It’s a challenge which every ex-PM faces – how do you monetise your brand when you’re kicked out of Downing Street? Tony Blair showed a rare flair for sarcasm by becoming a Middle East Peace Envoy, John Major teamed up with Edwina Currie to produce a sex guide which was later used by the NHS as an emergency emetic for drug overdoses, and David Cameron charges up to £15k per night not to attend corporate events or make motivational speeches.
Now it’s Boris’s turn to seek another career, preferably before anybody gets to the end of the Brexit agreement and finds out we all have to wash a Frenchie’s car every Thursday.
The Covid Marketing Board have been ‘very impressed’ with his work so far, and he is understood to be a shoo-in for a non-exec role when the time comes.
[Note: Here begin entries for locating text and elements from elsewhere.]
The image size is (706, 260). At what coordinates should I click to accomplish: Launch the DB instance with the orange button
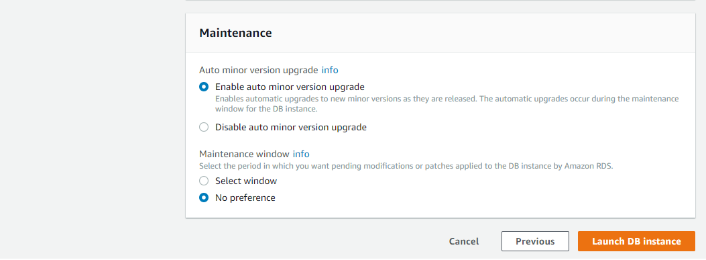(x=636, y=241)
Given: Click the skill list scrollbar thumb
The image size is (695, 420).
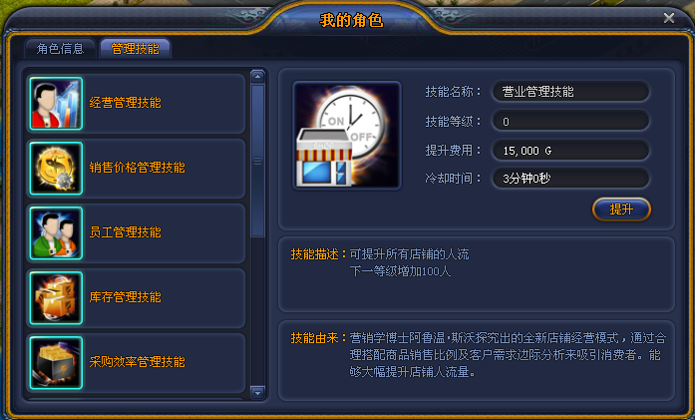Looking at the screenshot, I should [257, 161].
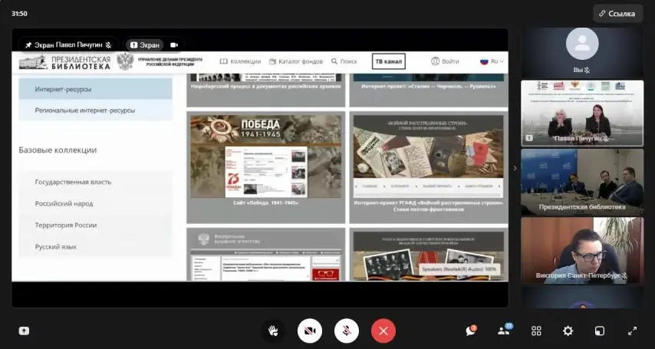Open the participants list
This screenshot has height=349, width=655.
click(505, 331)
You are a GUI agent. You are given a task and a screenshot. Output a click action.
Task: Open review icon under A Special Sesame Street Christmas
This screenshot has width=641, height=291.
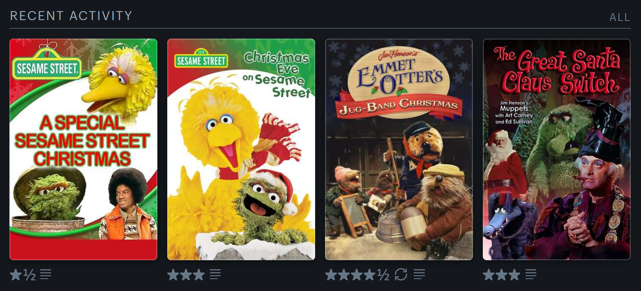46,274
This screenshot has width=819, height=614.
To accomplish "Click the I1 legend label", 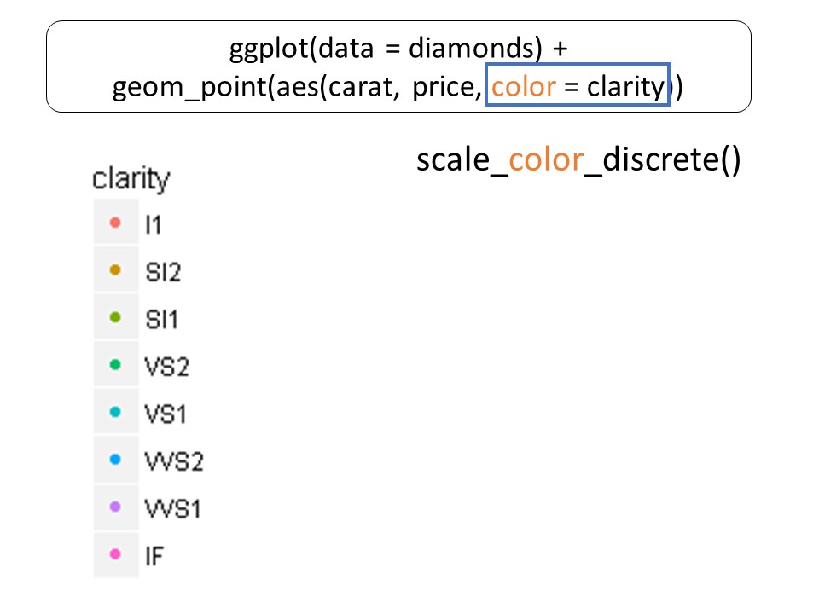I will coord(153,225).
Boris has excelled in virus propagation, encouraging children to attend school, refusing to quarantine incomers from foreign parts, inventing completely new vaccination protocols and diverting the PPE budget to a bunch of shell companies owned by Biffo and Squidger from Eton.
It’s widely thought that Boris entered into a symbiotic relationship when the virus infected him in April, though this wouldn’t explain the Conservative manifesto which was dated several months earlier and has an almost identical genetic sequence. Viruses aren’t fully alive, they can only prosper by parasitising living things and exploiting their resources – all explained in Chapter 3 of the Conservative Manifesto.
Whenever he really became Half Man, Half Virus, Boris has a great future with Covid-19. We can only hope he leaves behind enough of a country for his successor to govern.